The Maccabees brothers came to prominence in 167 B.C.  The hopes soared once more. The Greeks were defeated, independence was gained. This family of heroes began a new age, and hope arose once more. It was believed that the fulfillment of the ages had come.  But soon the Maccabean rulers were more evil than the gentile occupation forces had been, and the dream shattered again.

But longing was deeply rooted and it kept resurging again. And throughout Judaism some version of the song was always being sung, “O come, O Come Emmanuel, and set thy captive people free!”  But the last word of the Old Testament is still a word of longing.  It is the story of an unfulfilled hope.

The Birth of Jesus.

It is in response to that reality in Judaism that Matthew writes his gospel.  Is there any sense in returning to Judaism?  It is a world filled with thwarted longings. It only knows the language of hunger; it knows little about the language of satisfaction. So Matthew crafts his story to tell them the good news of the Gospel.  Jesus is the fulfillment of the age old longing.

He introduces his gospel with a genealogy.  It begins with Abraham. The father of the nation. But it ends with Jesus.  The longing that was present in Abraham, and David, and Zerubbabel has come to a conclusion in Christ.  In fact, Matthew has painted the picture very clearly.

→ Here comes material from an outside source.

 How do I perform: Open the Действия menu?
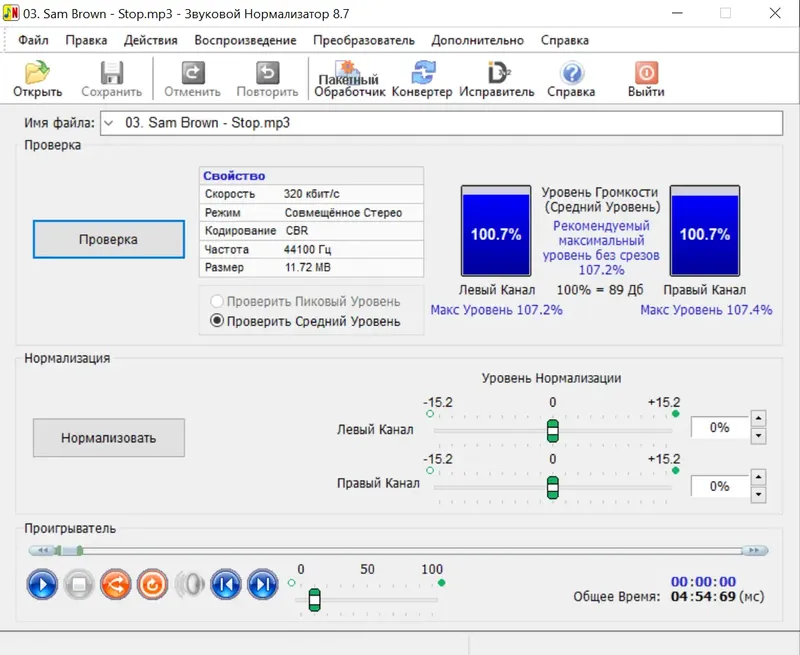click(x=153, y=40)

There were fourteen generations between Abraham and David, fourteen between David and the exile into Babylon, And fourteen from the exile to the coming of Jesus. He infers that all of Jewish history has been aiming for this very moment.

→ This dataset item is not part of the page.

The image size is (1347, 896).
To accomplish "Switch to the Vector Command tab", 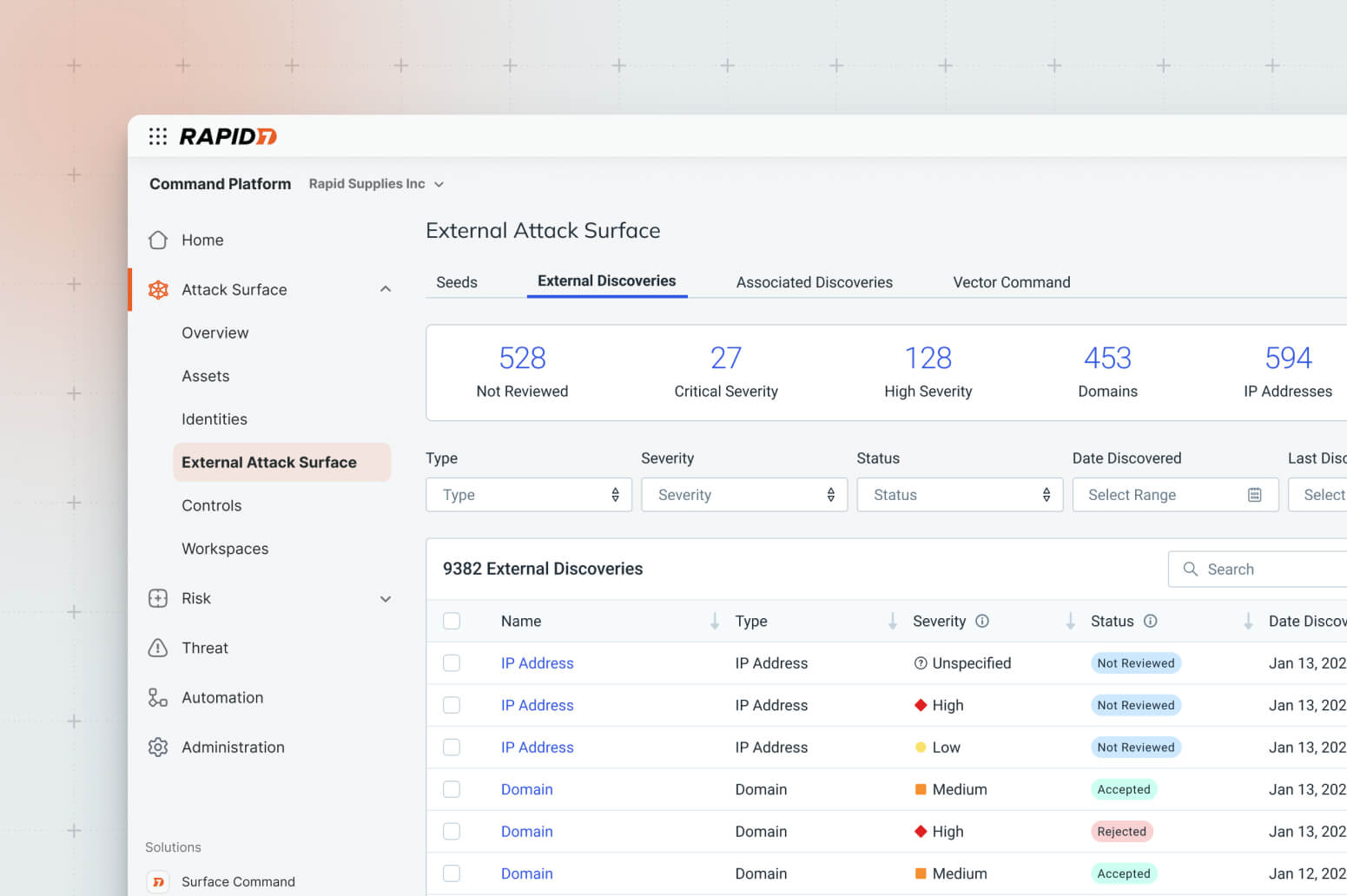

Then he tells the five stories and each time reminds his readers that this was to fulfill what the prophets had said long ago.  This is one who was conceived by the Holy Spirit of God. This is one whom the wise came seeking. And before Matthew completes his gospel he will underscore that with the coming of Jesus, a greater than Moses, someone greater than Solomon, is here. Someone greater than the Temple has come. Someone has come who satisfies the longing for a glorious King, a faithful priest, and a true prophet.  His name is Jesus! It his birth that we celebrate during these days of advent.  Thanks be to God!